Collected data entries:
▼

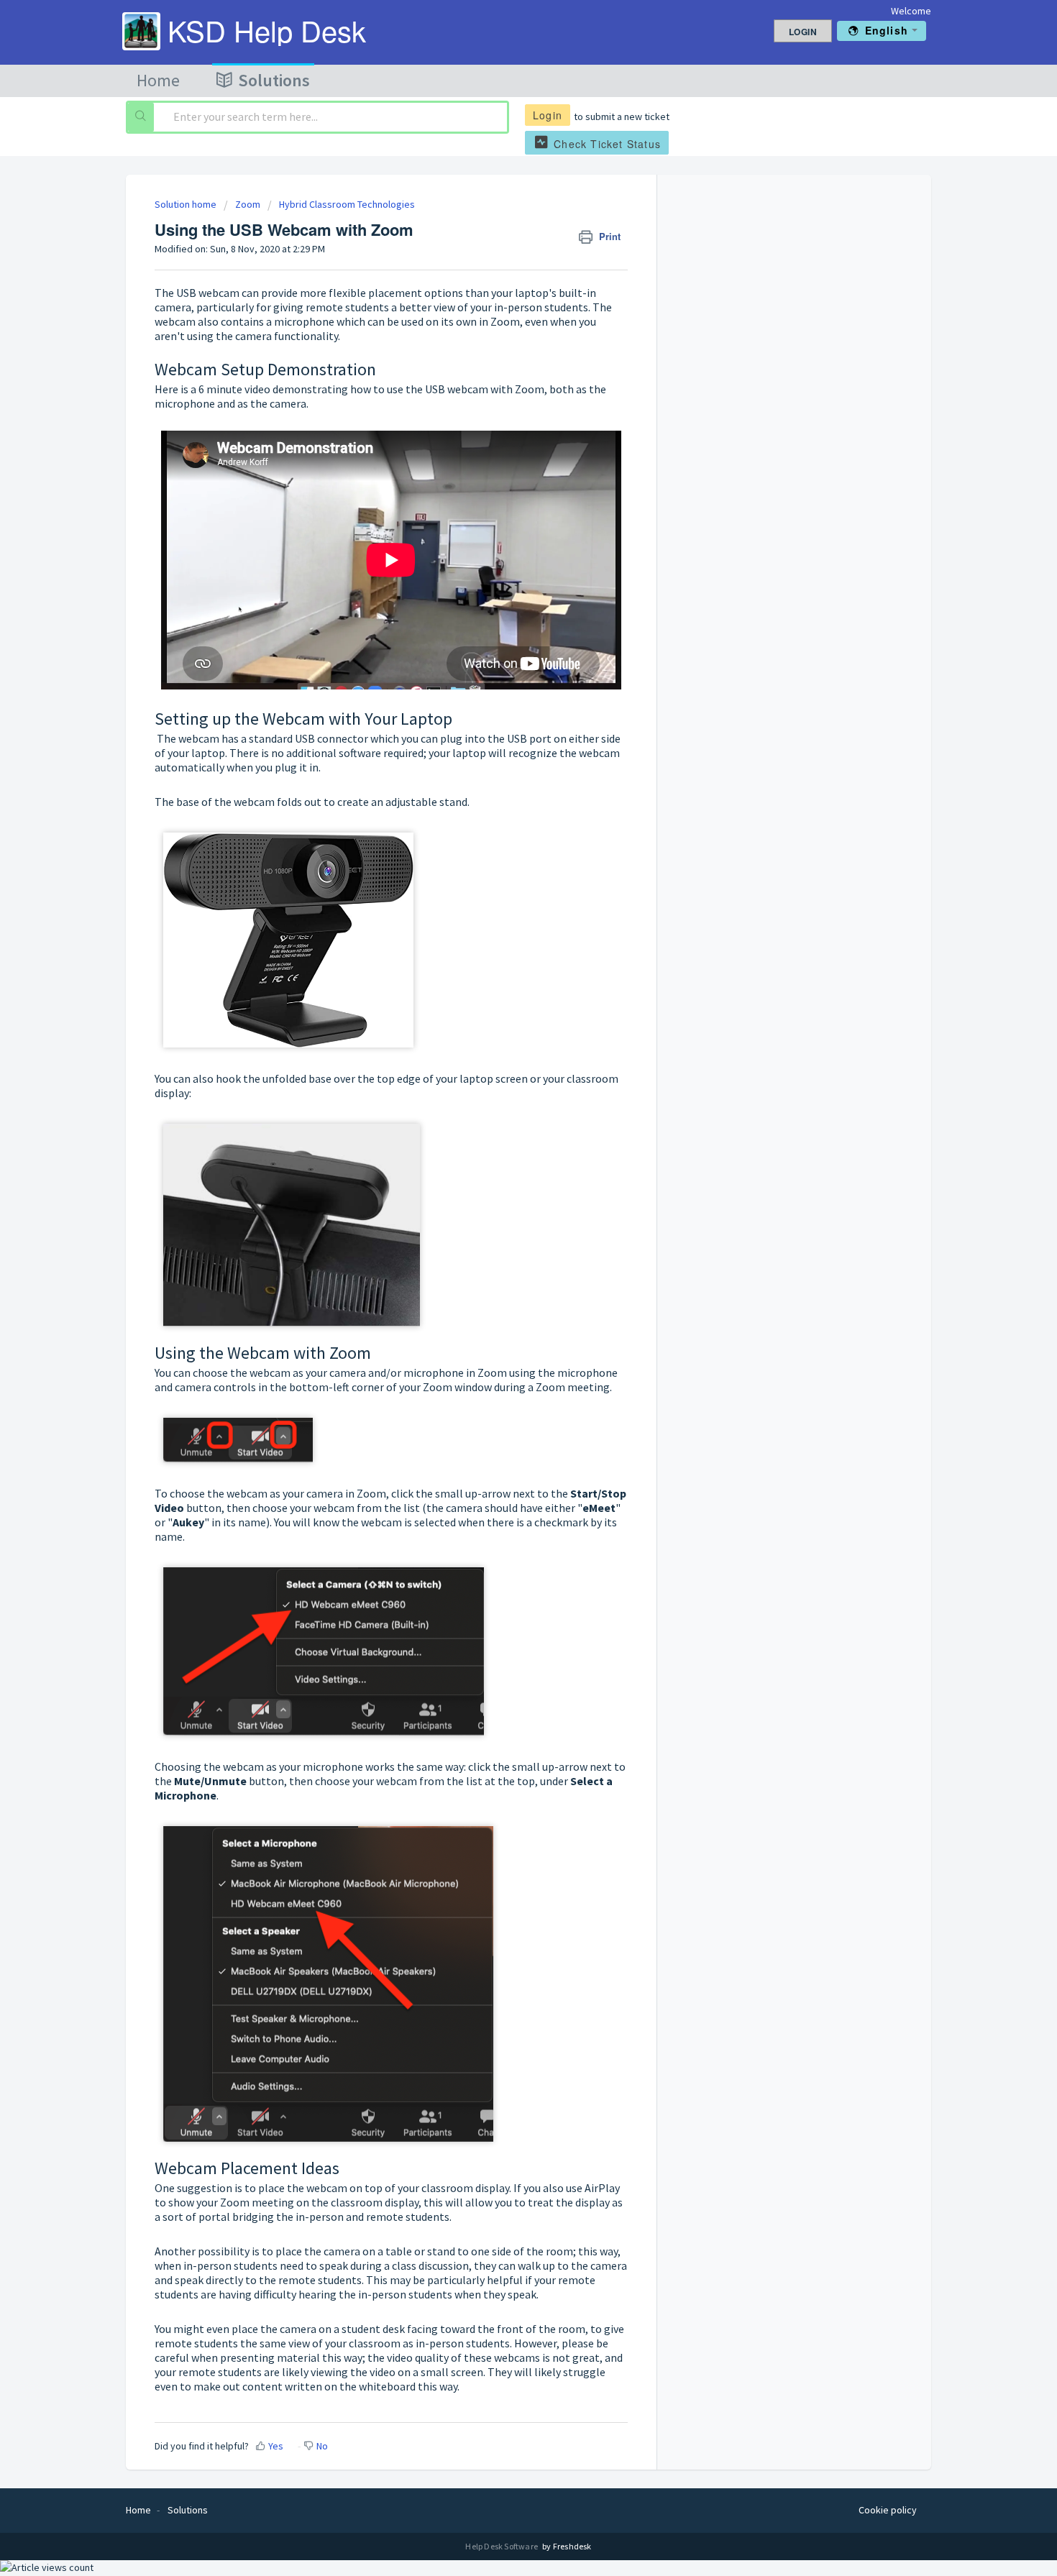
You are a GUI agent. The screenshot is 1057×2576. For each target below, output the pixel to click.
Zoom (247, 204)
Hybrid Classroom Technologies (347, 204)
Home (158, 80)
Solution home (187, 204)
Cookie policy (888, 2509)
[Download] (501, 1134)
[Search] (141, 117)
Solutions (274, 80)
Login (547, 115)
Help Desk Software (502, 2546)
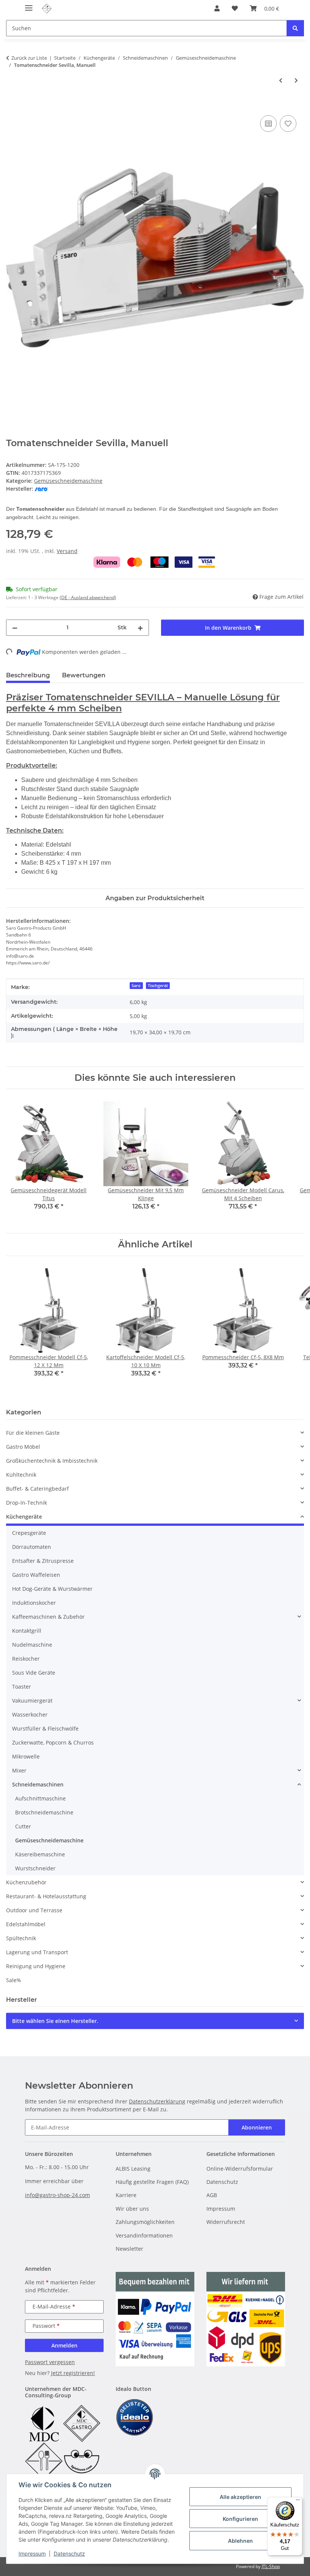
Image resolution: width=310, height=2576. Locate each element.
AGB (211, 2195)
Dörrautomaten (31, 1546)
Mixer (19, 1770)
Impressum (32, 2553)
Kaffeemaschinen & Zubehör (48, 1616)
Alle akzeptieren (240, 2497)
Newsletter (129, 2248)
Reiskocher (26, 1658)
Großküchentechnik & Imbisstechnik (52, 1460)
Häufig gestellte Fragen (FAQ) (152, 2181)
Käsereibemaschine (40, 1854)
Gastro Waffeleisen (36, 1574)
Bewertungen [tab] (83, 675)
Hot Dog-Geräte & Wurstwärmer (52, 1588)
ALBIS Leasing (133, 2168)
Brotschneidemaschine (44, 1812)
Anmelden (64, 2345)
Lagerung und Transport (37, 1952)
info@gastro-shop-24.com (57, 2195)
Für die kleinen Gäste (33, 1432)
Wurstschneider (35, 1868)
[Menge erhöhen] (140, 627)
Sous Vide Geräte (33, 1672)
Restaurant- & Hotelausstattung (46, 1896)
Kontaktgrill (26, 1630)
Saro (136, 985)
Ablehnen (240, 2540)
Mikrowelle (26, 1756)
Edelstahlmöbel (25, 1924)
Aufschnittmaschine (40, 1798)
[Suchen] (295, 28)
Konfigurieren (240, 2519)
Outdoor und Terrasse (34, 1910)
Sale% (13, 1980)
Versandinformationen (144, 2235)
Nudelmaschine (32, 1644)
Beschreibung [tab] (28, 675)
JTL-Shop (271, 2566)
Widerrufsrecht (225, 2221)
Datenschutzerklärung (157, 2101)
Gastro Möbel (23, 1446)
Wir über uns (132, 2208)
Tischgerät (158, 985)
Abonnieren (257, 2127)
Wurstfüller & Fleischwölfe (45, 1728)
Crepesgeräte (29, 1532)
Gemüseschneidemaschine (68, 480)
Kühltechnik (21, 1474)
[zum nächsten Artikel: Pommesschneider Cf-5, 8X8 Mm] (296, 80)
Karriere (126, 2195)
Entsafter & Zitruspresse (43, 1560)
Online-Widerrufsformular (239, 2168)
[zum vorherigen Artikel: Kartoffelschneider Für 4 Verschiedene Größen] (280, 80)
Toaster (21, 1686)
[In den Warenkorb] (12, 105)
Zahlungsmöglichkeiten (145, 2221)
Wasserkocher (30, 1714)
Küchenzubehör (26, 1882)
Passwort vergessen (50, 2362)
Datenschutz (69, 2553)
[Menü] (297, 2501)
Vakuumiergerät (32, 1700)
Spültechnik (21, 1938)
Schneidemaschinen (38, 1784)
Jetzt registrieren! (73, 2373)
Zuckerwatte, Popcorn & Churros (53, 1742)
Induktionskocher (34, 1602)
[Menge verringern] (14, 627)
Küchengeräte (24, 1516)
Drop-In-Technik (26, 1502)
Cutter (23, 1826)
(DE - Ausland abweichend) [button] (88, 597)
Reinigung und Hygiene (35, 1966)
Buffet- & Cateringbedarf (37, 1488)
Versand (67, 551)
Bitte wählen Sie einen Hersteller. (55, 2020)
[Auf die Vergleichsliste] (268, 123)
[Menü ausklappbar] (29, 4)
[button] (217, 8)
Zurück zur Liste (29, 57)
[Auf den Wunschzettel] (288, 123)
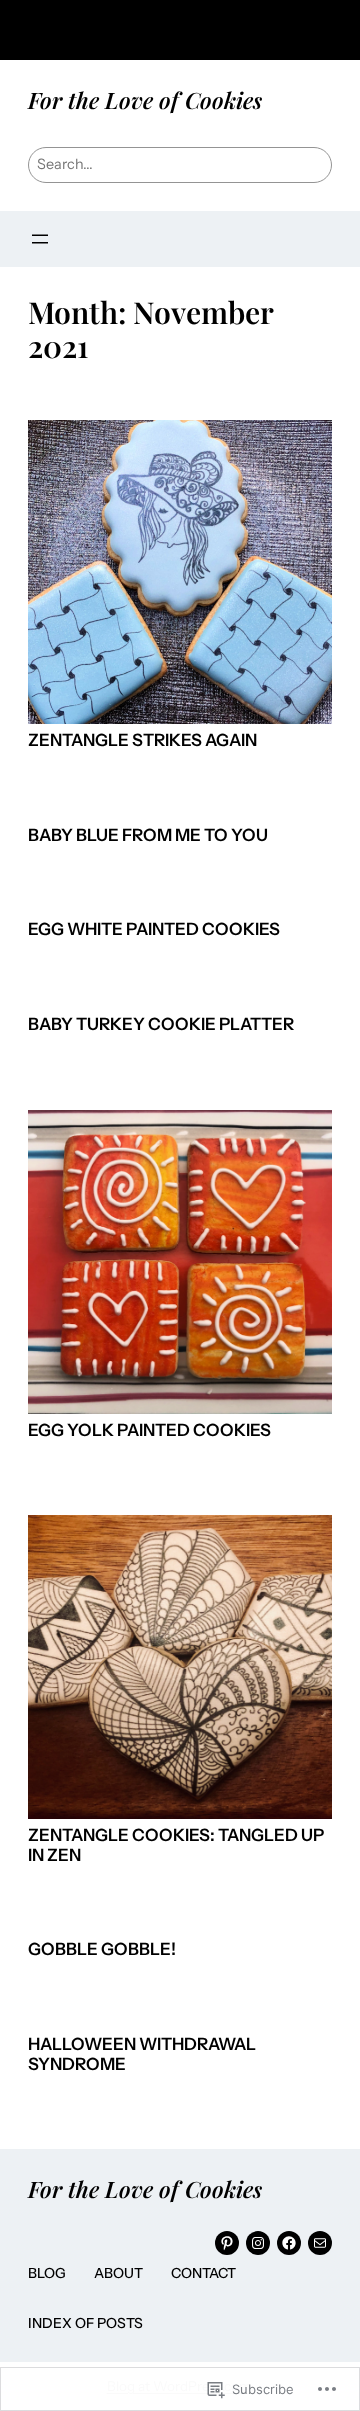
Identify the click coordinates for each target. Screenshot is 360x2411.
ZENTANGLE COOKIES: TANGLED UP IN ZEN (176, 1845)
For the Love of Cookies (145, 100)
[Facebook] (289, 2243)
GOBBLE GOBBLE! (102, 1949)
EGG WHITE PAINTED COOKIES (154, 929)
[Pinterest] (227, 2243)
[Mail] (320, 2243)
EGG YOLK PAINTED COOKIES (149, 1430)
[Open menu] (40, 239)
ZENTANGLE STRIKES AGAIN (142, 740)
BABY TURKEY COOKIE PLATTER (161, 1024)
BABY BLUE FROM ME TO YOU (148, 835)
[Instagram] (258, 2243)
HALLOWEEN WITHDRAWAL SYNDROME (142, 2054)
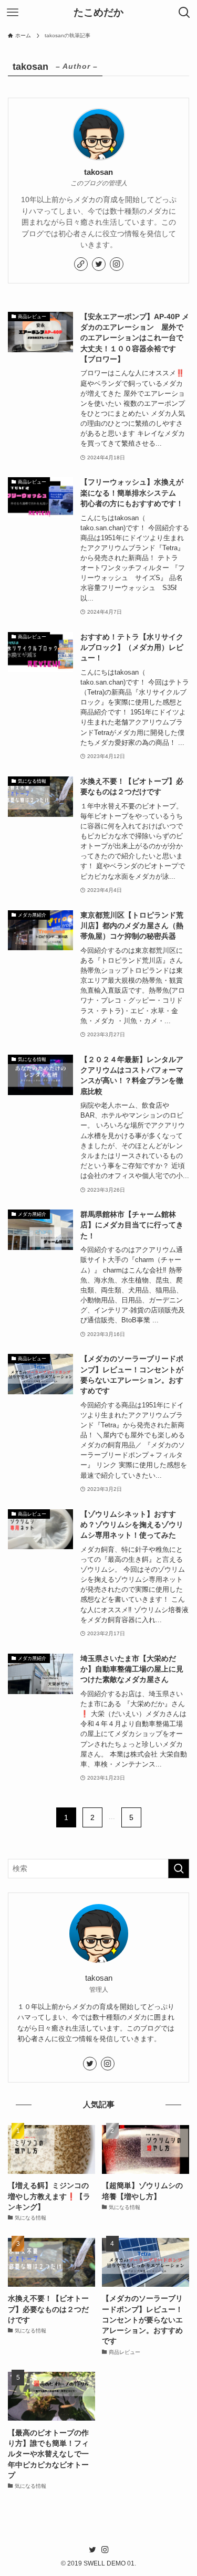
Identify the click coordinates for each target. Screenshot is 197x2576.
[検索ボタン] (184, 12)
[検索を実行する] (178, 1868)
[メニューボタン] (12, 12)
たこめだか (98, 13)
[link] (81, 264)
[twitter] (99, 264)
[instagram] (116, 264)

▲

EXERCISE DESCRIPTION >>
All that should be written out is the stretch of lines above between the one holding "Lagerung und Transport (37, 1952)" and the one holding "Beschreibung [tab] (28, 675)", inclusive, exactly as given.

SOLUTION TO THIS TASK >>
Lagerung und Transport (37, 1952)
info@gastro-shop-24.com (57, 2195)
Für die kleinen Gäste (33, 1432)
Wurstschneider (35, 1868)
[Menge erhöhen] (140, 627)
Sous Vide Geräte (33, 1672)
Restaurant- & Hotelausstattung (46, 1896)
Kontaktgrill (26, 1630)
Saro (136, 985)
Ablehnen (240, 2540)
Mikrowelle (26, 1756)
Edelstahlmöbel (25, 1924)
Aufschnittmaschine (40, 1798)
[Suchen] (295, 28)
Konfigurieren (240, 2519)
Outdoor und Terrasse (34, 1910)
Sale% (13, 1980)
Versandinformationen (144, 2235)
Nudelmaschine (32, 1644)
Beschreibung [tab] (28, 675)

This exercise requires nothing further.